- **REQUIRED ACTIONS**:
1. From the note on Schmitt and the political, copy the passage from "A Note on the" up to and including "least potentially so.".
2. In the note on Schmitt and the political, what church council did Schmitt have no sympathy for?
3. Summarize the note on Schmitt and the political in two sentences.

## BEGIN PROVIDED TEXT

A Note on the Depoliticization of Catholicism
by modestinus
In The Concept of the Politica, Carl Schmitt (in)famously identified “the political” with the “friend/enemy distinction.” The enemy, according to Schmitt, is the one who calls into question a person’s (or, really, a society’s) existential state. It presupposes the possibility of “actual killing” and though the political can vary in intensity, it remains total. That is to say, it is not its own “sphere” in the way the moral, economic, and aesthetic can be distinguished as “spheres” of life. Everything is political, or at least potentially so.
Few things nauseated Schmitt more than the modern obscuring of the political. (Remember, according to Schmitt the political is total; the “best” anybody can do is obscure it; they can never hope to eliminate it.) In his “Notes on the Concept of the Political,” a young Leo Strauss claimed that Schmit’s polemic on behalf of the political was moral. Schmitt, according to Strauss, detested the reduction of life to “entertainment.” Obscuring the political was part and parcel of the quintessentially liberal promotion of the entertaining, rather than the serious, life. Many decades later, Heinrich Meier would run with Strauss’ observation, arguing that not only was the friend/enemy distinction at the core of Schmitt’s thought, but that this distinction — and “the political” itself — was ultimately theological. Schmitt was, in Meier’s eyes, a political theologian who wanted to keep alive the most fundamental of all oppositions, namely between good and evil, God and Satan. Schmitt saw the Satanic in the radical socio-political movements of his day and some have argued that his (temporary) loyalty to National Socialism was motivated in large part by what he saw as the need to “check” the apocalyptic expansion of Soviet Communism across the globe. (Another plausible argument is that Schmitt’s Nazisim was the pathetic byproduct of base opportunism, but I’ll let that one go for the time being.) As most know by now, Schmitt spent his four decades on earth after World War II attempting to put back together his shattered reputation while perhaps fabricating an elaborate series of justifications for his decision. Despite his status as an estranged Catholic, he had no sympathy for the Second Vatican Council. Considering the trajectory of Schmitt’s thought during the 1920s and 30s, it’s not hard to see why.

## END PROVIDED TEXT
## BEGIN COLLECTED DATA

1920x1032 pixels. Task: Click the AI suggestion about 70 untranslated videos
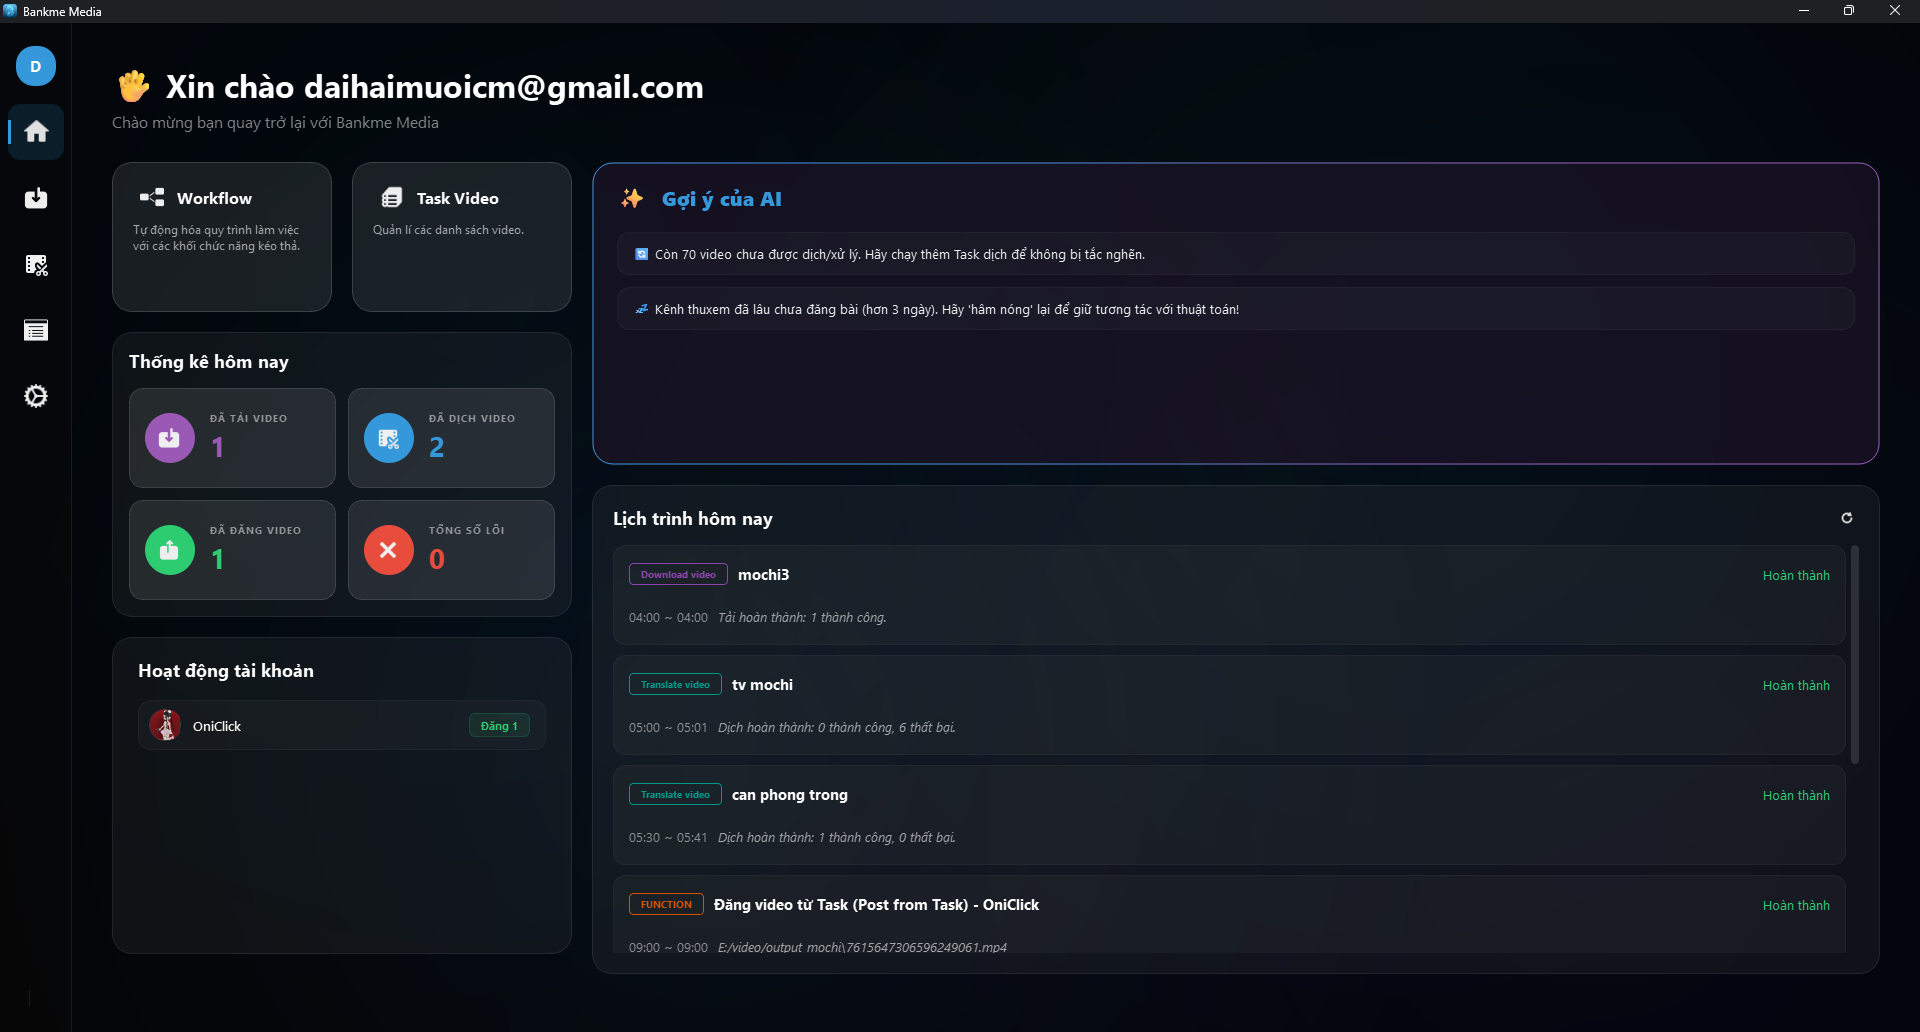[1235, 255]
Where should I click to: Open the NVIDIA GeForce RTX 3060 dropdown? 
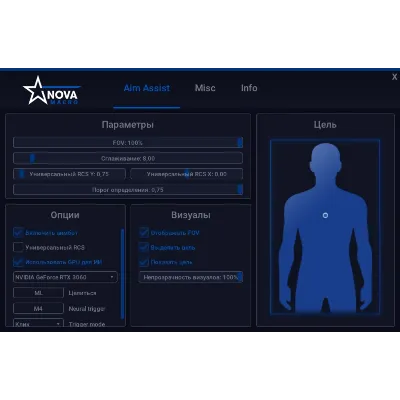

## END COLLECTED DATA

- **OUTPUTS FOR THE TASKS**:
1.
A Note on the Depoliticization of Catholicism
by modestinus
In The Concept of the Politica, Carl Schmitt (in)famously identified “the political” with the “friend/enemy distinction.” The enemy, according to Schmitt, is the one who calls into question a person’s (or, really, a society’s) existential state. It presupposes the possibility of “actual killing” and though the political can vary in intensity, it remains total. That is to say, it is not its own “sphere” in the way the moral, economic, and aesthetic can be distinguished as “spheres” of life. Everything is political, or at least potentially so.

2. The Second Vatican Council.

3. Carl Schmitt identified the political with the friend/enemy distinction and held it to be total rather than a separate sphere of life. He detested the modern obscuring of the political, a stance that Leo Strauss read as a moral polemic and Heinrich Meier as ultimately theological, and though he was an estranged Catholic, he had no sympathy for the Second Vatican Council.